In Assam, questions of life still await answers

Memories, in the State, are dominated by violence, death and disappearances

August 18, 2018 05:02 pm | Updated 05:02 pm IST

A still from Tales From Our Childhood.

A still from Tales From Our Childhood.

In my land, all the infants witness flower of blood

Now in my land, children don’t imagine themselves chasing butterflies

The youth don’t just sit under a tree and recite poems of love

All the men and women don’t imagine a future of comfort…

How many days have passed, how many months and years

I haven’t seen a dream of my own

I just see an engulfing darkness

The sight of clouds playing with the sky doesn’t give me ease

I am witnessing just a sun getting submerged in black…

These are excerpts from a poem by a United Liberation Front of Assam (ULFA) rebel recited in Mukul Haloi’s maiden feature-length documentary Tales From Our Childhood.

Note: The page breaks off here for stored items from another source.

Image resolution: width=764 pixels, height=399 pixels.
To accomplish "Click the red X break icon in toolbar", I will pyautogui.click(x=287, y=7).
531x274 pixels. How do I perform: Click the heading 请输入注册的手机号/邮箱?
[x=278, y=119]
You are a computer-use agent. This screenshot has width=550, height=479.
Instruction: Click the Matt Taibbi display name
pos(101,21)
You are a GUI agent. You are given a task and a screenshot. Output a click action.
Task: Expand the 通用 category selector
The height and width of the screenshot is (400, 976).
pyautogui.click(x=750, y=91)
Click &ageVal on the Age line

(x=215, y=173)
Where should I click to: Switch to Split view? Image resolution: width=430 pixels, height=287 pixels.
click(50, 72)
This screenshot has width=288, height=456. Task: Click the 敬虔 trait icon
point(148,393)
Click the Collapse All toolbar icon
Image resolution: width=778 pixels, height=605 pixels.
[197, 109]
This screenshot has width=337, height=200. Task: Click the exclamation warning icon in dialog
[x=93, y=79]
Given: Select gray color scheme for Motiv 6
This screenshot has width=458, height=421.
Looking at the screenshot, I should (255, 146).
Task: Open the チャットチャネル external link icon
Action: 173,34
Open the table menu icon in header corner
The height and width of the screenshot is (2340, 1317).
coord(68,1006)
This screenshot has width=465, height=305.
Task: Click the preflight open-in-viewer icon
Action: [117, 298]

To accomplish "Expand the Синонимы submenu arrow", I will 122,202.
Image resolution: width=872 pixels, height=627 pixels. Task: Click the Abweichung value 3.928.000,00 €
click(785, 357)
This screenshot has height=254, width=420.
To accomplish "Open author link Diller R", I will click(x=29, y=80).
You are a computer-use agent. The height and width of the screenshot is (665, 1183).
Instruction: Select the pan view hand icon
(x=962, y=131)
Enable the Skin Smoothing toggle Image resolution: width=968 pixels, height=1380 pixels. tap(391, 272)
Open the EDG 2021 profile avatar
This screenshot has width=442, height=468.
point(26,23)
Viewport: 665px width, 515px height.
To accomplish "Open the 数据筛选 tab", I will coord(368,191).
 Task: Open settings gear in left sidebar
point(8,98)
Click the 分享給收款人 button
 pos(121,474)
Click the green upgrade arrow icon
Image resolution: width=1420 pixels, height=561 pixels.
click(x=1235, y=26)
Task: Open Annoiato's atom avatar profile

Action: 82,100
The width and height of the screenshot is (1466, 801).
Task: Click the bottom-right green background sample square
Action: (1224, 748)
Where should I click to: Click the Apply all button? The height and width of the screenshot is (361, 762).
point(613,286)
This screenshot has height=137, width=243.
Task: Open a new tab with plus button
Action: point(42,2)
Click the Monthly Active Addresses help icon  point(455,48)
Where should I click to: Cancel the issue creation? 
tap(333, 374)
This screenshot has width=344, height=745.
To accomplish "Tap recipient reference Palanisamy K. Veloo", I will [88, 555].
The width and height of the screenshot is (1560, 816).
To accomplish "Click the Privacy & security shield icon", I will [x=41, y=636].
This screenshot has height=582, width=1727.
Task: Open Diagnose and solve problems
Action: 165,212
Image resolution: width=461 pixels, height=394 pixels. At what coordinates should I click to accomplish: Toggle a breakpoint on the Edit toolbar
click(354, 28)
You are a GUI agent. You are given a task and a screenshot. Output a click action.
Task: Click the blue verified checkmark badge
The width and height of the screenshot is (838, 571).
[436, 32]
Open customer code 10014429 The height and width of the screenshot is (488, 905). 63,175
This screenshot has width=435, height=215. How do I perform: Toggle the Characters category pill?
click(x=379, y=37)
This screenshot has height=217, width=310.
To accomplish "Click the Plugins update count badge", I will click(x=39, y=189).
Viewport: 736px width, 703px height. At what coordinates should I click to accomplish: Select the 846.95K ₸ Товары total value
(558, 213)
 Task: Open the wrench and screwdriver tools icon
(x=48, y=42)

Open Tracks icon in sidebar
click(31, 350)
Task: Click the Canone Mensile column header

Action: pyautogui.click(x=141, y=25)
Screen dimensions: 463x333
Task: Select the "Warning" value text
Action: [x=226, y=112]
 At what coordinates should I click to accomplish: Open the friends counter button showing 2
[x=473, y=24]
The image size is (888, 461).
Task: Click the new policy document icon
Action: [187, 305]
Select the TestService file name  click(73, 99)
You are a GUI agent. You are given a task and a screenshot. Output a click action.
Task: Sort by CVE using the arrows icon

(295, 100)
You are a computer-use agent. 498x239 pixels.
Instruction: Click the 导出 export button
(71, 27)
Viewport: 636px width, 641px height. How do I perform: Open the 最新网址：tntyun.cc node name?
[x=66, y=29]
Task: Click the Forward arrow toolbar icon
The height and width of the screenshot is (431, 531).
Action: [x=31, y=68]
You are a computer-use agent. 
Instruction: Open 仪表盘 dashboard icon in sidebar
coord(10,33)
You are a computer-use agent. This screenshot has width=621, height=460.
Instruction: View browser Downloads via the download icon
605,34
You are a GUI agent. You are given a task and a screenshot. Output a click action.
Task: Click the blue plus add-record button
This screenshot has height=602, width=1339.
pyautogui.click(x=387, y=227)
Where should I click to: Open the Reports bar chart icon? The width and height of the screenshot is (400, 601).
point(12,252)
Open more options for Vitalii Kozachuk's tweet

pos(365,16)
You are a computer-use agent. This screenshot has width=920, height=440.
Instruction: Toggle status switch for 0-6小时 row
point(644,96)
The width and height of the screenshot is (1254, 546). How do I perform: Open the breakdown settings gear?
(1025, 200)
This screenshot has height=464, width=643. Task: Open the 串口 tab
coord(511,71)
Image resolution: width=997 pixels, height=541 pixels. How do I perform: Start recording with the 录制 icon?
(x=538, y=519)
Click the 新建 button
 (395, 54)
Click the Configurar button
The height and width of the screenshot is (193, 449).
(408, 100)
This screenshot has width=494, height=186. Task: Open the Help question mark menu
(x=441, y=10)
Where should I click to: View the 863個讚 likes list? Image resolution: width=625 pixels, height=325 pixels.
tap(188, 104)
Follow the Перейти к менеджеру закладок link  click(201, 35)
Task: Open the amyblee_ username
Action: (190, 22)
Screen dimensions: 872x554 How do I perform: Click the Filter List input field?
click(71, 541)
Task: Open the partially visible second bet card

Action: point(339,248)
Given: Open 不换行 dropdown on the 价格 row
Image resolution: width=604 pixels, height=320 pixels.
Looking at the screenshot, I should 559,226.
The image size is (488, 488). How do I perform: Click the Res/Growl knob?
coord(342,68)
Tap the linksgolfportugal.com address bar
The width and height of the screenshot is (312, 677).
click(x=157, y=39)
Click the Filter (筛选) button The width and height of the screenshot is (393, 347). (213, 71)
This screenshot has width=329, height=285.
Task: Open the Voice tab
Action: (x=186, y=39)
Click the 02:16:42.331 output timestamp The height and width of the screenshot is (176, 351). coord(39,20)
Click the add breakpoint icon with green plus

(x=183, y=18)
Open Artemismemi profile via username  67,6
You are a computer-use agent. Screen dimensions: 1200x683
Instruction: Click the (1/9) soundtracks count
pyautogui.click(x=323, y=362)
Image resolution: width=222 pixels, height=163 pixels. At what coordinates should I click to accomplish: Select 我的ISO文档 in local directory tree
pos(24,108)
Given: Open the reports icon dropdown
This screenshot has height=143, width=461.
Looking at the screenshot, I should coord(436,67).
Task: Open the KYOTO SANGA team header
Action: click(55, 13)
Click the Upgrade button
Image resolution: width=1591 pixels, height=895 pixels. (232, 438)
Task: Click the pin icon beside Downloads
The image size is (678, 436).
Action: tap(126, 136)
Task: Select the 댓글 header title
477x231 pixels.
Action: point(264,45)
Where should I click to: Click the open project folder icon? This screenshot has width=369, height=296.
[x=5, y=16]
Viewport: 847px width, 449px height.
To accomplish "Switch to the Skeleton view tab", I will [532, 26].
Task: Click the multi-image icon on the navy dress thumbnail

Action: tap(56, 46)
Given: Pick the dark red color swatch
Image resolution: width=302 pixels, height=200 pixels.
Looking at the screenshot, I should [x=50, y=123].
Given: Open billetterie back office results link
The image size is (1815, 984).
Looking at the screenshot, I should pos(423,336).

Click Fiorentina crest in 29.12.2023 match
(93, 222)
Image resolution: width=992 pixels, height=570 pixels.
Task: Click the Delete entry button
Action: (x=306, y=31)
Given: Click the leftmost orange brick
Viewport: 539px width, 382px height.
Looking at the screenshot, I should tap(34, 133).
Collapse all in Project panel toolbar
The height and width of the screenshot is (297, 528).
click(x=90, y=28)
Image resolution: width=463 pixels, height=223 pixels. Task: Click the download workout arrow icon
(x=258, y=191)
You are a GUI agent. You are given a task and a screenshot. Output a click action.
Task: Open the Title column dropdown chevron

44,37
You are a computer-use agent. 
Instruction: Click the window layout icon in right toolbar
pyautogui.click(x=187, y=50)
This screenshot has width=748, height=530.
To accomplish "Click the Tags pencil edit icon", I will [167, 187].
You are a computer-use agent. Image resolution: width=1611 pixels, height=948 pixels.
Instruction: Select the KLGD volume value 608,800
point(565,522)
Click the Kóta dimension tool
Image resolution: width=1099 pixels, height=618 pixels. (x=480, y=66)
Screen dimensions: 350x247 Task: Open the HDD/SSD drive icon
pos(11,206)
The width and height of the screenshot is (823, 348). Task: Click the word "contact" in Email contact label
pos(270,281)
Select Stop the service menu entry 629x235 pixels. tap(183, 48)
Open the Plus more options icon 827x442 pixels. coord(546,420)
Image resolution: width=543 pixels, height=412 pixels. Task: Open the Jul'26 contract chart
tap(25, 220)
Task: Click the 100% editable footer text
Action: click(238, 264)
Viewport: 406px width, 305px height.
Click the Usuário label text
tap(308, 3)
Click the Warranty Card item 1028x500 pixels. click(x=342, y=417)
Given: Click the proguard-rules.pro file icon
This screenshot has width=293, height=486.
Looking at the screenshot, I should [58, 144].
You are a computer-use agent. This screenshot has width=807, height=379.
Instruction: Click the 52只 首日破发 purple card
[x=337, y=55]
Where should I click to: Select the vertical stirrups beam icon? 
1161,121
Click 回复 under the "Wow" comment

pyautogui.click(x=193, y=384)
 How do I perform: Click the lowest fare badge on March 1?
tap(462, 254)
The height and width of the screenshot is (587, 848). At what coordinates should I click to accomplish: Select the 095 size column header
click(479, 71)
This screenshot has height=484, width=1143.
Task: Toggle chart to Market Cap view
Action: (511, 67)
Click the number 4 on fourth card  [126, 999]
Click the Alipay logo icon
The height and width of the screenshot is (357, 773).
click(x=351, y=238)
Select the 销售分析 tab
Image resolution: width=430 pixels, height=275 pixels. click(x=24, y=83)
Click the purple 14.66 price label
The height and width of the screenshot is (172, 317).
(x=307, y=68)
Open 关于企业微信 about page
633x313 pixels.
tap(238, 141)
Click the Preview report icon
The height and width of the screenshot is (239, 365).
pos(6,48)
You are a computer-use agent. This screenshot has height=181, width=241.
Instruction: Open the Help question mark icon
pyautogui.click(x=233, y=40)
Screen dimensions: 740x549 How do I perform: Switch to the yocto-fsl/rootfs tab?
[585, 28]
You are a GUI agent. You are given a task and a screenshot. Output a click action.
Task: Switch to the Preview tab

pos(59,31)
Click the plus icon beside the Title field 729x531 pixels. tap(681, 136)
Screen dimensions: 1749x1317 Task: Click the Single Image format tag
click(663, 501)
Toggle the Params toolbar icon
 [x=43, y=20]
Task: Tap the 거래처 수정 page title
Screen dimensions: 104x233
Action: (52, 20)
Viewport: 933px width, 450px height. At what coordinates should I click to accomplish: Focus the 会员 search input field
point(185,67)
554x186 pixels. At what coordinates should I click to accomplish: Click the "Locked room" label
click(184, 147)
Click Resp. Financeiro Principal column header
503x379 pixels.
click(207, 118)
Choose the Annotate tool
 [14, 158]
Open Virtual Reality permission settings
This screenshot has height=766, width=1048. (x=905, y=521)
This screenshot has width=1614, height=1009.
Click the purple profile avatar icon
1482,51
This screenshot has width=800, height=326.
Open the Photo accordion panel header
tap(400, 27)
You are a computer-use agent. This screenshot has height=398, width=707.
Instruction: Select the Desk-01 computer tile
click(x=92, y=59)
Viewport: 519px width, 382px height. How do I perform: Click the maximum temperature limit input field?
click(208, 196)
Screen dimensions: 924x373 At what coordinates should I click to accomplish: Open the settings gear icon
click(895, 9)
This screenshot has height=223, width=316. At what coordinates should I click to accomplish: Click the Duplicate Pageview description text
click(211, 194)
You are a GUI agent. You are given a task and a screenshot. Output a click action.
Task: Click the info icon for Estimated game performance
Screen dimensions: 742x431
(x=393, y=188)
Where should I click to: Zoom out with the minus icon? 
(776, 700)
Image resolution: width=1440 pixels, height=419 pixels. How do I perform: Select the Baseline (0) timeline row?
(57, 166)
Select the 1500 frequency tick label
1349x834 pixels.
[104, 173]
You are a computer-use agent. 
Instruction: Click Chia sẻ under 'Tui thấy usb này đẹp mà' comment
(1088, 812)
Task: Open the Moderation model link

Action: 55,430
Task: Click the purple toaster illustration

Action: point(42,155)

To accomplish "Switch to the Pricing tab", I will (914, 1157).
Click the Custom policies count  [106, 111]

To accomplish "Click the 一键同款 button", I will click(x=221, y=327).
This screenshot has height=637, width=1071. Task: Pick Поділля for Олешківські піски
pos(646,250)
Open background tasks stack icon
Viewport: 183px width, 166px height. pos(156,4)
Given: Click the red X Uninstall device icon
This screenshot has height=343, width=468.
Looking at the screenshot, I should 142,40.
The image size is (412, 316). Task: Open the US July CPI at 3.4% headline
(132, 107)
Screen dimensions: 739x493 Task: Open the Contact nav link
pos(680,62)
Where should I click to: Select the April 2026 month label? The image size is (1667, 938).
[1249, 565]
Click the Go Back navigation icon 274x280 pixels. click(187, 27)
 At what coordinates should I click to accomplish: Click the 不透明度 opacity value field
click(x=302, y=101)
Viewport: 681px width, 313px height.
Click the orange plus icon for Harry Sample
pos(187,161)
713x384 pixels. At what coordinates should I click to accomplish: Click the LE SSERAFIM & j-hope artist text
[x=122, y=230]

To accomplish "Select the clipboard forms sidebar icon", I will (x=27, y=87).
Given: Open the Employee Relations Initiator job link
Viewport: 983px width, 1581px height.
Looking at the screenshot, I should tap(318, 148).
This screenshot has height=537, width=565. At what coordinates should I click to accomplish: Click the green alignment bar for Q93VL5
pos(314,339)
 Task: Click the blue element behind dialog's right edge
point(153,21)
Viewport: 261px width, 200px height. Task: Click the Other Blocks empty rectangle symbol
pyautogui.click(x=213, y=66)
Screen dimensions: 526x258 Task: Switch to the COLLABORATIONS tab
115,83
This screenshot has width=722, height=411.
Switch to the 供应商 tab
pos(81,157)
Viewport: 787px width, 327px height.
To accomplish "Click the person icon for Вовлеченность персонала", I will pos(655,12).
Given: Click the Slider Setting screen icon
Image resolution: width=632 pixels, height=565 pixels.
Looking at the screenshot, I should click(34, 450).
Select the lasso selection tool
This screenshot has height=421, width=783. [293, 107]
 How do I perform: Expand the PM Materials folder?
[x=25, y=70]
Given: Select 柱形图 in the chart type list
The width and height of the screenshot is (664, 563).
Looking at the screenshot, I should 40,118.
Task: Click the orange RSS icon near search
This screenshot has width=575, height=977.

The film is like poetry on screen — beautiful, measured frames with their own gentle flow and cadence. As against the lyricism of the form, the subject Haloi deals with is far from musical and mild — growing up in 90s Assam surrounded by turmoil and violence; when the might of the state clashed with the fervour of the local revolutionaries demanding their right to self-determination, when ULFA was heading an armed rebellion for independence from India. It was a war in which none can claim to have come out a clear winner, a battle that hasn’t been fully contained yet.

Resurgent views

A graduate in film direction from Film and Television Institute of India, Pune, Haloi was awarded the Early Career Fellowship by Tata Institute of Social Sciences, Mumbai to make the film. After playing at the Melbourne International Film Festival 2018, it had its international premiere on August 13, at ARKIPEL — Jakarta International Documentary and Experimental Film Festival.

Haloi, who has also shot and edited the film, travels to the times of insurgency through recollection and reflection. A childhood friend dons a uniform borrowed from a dead ULFA rebel’s family. Another shares the entries from her old diary. A group of friends rehearses a play from the times of the unrest. His mother talks of the family’s own close encounters with fear and uncertainty, about the complicity of the village residents in the struggle, either as participants or supporters. Through all this, Haloi’s camera is a perennial fly on the wall. “Whenever we meet, we invariably go back to those times,” he says.

The memories are dominated by violence, death and disappearances. The stories are about blackouts and midnight knocks on the door, about curfews and explosions, bombs and bullets, ambushes, crackdowns and encounters. They are chilling and stark in the matter-of-fact manner in which they are recounted. Like the poem, these stories are also underlined with an overwhelming sense of loss and bleakness. The narrative acquires a distinct shape through the fragmented nature of memories, their intrinsic disorder, disconnect and lack of linearity.

Ceasing fire

Originally from Nalbari in Assam, Haloi shot the film between December 2016 and September 2017 in his own village as well as in Digboi, Dibrugarh and Guwahati. The landscape is pastoral, verdant, and tranquil, but harbouring tension and an unspoken fear.

There is something distinctly disquieting in Haloi’s quiet imagery, and an urgency even in the unhurried pace. “There’s this rhythm of life in Assam in which the army intrusion looked bizarre,” Haloi says.

He says he has not dredged out memories to seek resolutions or closures. The ceasing of conflict, the seeming normalcy of the present feels more ominous than a clear signal of peace. Then there is a larger confusion a friend speaks of. Whose blood was shed for our good, he asks: both the army and ULFA have killed innocents and we have never been able to understand who the enemy was. Mothers still worry when their kids don’t return home by 10 at night and the questions remain unanswered.